Ulrich Fuchs from CERN and Gary Grider from the Los Alamos National Laboratory set the stage with what I consider to be the key takeaway from the event: Simplicity Scales. A typical run of the CERN ALICE particle accelerator generates 100 petabytes of data at 450 GB/sec which must be available to 2000 clients. Ulrich and his team are evaluating the Open Source Lustre and Ceph distributed file systems as alternatives to the impressive yet costly GPFS from IBM. Gary and this team generate data at up to 2 PB/sec in RAM and transport it through several tiers including 4~6 TB/sec burst buffers, 1~2 terabyte-per-second parallel file systems, 100~300 GB/sec project file systems and eventually 10 gigabyte-per-second archive stores. Both organizations push every technology to its limits: their position is that Fibre Channel and Infiniband are not going away and that scale-out object and simple file systems are key strategies to scaling. To this point, Gary unveiled “MarFS”, a “near-POSIX” file system to compliment the LUSTRE on OpenZFS they are currently running. MarFS adds a simple POSIX layer to its own object file system with erasure coding in order to accommodate a million files arriving in a single directory at once. At that scale, the detailed metadata provided by the POSIX standard, ACLs and extended attributes are all unnecessary complexities that can impact performance. MarFS is BSD licensed and it turns out that licenses are just as important a secret to scaling as is the latest hardware. Fortunately, we have actual nuclear physicists to thank for that conclusion.
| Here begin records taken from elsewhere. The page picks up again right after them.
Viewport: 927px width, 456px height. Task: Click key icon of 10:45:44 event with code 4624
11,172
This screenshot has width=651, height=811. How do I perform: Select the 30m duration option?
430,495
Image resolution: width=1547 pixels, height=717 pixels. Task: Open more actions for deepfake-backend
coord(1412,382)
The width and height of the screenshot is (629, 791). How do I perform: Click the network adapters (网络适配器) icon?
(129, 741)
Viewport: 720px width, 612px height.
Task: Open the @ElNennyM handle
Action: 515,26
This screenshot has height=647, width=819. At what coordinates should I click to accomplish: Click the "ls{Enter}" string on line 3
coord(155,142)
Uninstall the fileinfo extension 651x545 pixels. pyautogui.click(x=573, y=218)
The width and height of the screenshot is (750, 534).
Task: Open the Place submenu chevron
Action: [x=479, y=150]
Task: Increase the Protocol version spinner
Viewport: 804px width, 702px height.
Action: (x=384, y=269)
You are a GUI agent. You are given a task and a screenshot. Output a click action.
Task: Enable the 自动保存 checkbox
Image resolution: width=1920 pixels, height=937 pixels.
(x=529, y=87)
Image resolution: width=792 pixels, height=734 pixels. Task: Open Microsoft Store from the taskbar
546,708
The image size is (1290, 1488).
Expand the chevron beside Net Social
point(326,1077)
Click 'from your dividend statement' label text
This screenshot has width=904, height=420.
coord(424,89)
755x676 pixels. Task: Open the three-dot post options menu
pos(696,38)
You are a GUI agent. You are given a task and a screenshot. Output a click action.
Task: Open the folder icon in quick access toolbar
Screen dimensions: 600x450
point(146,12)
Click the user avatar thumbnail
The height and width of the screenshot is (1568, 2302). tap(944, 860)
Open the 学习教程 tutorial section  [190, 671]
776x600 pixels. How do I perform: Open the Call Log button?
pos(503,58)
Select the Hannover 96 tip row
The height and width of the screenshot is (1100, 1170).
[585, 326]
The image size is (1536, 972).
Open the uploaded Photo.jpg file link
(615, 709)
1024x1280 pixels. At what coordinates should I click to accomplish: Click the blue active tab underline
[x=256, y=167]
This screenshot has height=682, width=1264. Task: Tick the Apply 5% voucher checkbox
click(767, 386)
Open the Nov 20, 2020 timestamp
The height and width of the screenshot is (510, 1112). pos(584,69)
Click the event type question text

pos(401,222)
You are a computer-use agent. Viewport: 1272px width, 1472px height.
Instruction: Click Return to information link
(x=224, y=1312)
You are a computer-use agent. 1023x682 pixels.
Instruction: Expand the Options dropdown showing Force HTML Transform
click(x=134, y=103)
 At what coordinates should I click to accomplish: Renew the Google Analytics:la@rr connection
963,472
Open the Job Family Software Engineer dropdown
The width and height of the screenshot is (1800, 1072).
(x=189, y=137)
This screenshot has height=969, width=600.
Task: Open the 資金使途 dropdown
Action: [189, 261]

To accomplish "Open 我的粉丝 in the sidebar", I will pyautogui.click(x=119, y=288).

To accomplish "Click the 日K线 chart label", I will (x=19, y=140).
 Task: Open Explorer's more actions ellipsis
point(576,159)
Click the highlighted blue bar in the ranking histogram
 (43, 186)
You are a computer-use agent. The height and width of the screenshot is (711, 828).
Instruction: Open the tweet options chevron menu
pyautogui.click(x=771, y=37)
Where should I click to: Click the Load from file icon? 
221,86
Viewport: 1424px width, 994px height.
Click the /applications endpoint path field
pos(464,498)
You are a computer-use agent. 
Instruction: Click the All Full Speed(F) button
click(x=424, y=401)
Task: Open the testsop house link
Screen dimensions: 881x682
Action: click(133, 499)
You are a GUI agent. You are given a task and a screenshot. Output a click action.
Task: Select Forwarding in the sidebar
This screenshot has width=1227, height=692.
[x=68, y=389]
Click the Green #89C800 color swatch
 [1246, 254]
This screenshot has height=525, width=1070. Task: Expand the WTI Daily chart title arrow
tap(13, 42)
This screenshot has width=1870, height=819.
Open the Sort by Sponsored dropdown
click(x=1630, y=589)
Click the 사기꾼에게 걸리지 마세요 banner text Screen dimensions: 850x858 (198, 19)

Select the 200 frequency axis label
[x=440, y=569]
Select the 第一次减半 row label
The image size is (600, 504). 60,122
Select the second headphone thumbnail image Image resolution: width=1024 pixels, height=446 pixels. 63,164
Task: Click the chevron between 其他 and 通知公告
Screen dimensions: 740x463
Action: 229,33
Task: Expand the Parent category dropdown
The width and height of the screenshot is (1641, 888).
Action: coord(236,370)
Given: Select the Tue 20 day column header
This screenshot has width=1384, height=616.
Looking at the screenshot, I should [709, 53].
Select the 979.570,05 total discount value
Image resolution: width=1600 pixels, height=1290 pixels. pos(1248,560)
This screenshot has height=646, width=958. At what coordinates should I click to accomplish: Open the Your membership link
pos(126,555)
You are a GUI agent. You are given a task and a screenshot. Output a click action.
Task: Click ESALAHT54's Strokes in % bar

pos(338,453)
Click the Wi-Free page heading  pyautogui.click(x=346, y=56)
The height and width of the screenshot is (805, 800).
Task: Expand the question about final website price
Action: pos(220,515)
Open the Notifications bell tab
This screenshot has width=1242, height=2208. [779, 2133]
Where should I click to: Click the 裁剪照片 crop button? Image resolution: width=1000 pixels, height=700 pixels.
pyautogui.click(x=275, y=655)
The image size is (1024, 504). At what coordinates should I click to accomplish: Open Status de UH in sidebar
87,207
My talk focused on the steady spread of Open Source storage into many industries, up through the 98.8% penetration in supercomputing. Of these technologies, OpenZFS is emerging as the de facto scale-up file system and is a solid backing solution to many scale-out strategies. To my pleasant surprise, both CERN and the Los Alamos National Laboratory reaffirmed my point by scaling out on top of OpenZFS.
Continuing the “simplicity scales” theme, NVMe and NVDIMM storage devices had a strong presence thanks to their inherent speed and the fact that they are not slowed by the protocol overhead of SAS and SATA devices. All three are flash technologies but NVMe and NVDIMM represent a steady march closer and closer to the CPU, first to the PCIe bus and on to the RAM bus. The days of making flash storage appear like spinning disks are clearly numbered. On the network side, Fibre Channel has always leveraged simplicity for speed by forgoing a general-purpose network protocol like TCP/IP and has always been timed in sync with the PCI bus. As one attendee put it, “Fibre Channel also lets you keep the network admins out of your storage infrastructure”.
The Tuesday night Open Source BoF hosted by iXsystems brought together both users and vendors and the consensus was that Open Source is the horse that has left the barn and is galloping through the industry. We were fortunate to have several Samba and Microsoft experts who gave a history of open source SMB implementations and the trials and tribulations that surrounded each of them. We also had two OpenStack experts who did a better job of explaining what OpenStack is than five years of project marketing: an aggressively vendor-agnostic cloud platform and a direct challenge to VMware.
If you haven’t attended a SNIA event, I highly recommend you experience their unique balance of cutting edge technologies and vendor neutrality. I hope to see you at my talk on the OpenZFS community at the SNIA SDC in September!